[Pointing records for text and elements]
** start **
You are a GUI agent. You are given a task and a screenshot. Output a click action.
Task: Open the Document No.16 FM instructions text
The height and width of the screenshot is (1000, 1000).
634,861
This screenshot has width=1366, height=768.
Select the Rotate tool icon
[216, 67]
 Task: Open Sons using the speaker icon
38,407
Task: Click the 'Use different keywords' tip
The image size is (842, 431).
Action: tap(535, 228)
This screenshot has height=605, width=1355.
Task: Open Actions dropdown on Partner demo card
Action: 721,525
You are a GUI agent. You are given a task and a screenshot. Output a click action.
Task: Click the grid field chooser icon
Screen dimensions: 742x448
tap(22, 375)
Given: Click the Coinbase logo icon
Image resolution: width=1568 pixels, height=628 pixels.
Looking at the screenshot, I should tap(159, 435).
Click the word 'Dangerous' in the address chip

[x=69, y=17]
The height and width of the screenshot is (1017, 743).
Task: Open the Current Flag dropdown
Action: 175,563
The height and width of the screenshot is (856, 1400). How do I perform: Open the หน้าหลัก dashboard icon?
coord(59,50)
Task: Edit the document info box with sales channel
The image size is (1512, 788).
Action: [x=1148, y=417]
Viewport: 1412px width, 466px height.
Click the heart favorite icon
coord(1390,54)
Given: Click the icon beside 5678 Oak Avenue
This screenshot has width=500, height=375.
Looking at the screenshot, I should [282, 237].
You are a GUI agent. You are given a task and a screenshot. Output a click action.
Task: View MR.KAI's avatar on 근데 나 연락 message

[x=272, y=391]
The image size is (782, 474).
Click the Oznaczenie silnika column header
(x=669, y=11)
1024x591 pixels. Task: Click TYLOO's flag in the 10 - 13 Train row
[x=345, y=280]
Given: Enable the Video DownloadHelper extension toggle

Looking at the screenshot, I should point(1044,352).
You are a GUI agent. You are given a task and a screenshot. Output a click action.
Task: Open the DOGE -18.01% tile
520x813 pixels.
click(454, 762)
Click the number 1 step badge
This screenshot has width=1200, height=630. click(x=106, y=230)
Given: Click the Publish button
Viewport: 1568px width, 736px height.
** end **
# [Your goal]
Copy out the records word for word, starting at the very first line and ending at the line that contains "Action: [x=1148, y=417]", with both ends included.

# [Answer to the problem]
You are a GUI agent. You are given a task and a screenshot. Output a click action.
Task: Open the Document No.16 FM instructions text
The height and width of the screenshot is (1000, 1000).
634,861
This screenshot has width=1366, height=768.
Select the Rotate tool icon
[216, 67]
 Task: Open Sons using the speaker icon
38,407
Task: Click the 'Use different keywords' tip
The image size is (842, 431).
Action: tap(535, 228)
This screenshot has height=605, width=1355.
Task: Open Actions dropdown on Partner demo card
Action: 721,525
You are a GUI agent. You are given a task and a screenshot. Output a click action.
Task: Click the grid field chooser icon
Screen dimensions: 742x448
tap(22, 375)
Given: Click the Coinbase logo icon
Image resolution: width=1568 pixels, height=628 pixels.
Looking at the screenshot, I should tap(159, 435).
Click the word 'Dangerous' in the address chip

[x=69, y=17]
The height and width of the screenshot is (1017, 743).
Task: Open the Current Flag dropdown
Action: 175,563
The height and width of the screenshot is (856, 1400). How do I perform: Open the หน้าหลัก dashboard icon?
coord(59,50)
Task: Edit the document info box with sales channel
The image size is (1512, 788).
Action: [x=1148, y=417]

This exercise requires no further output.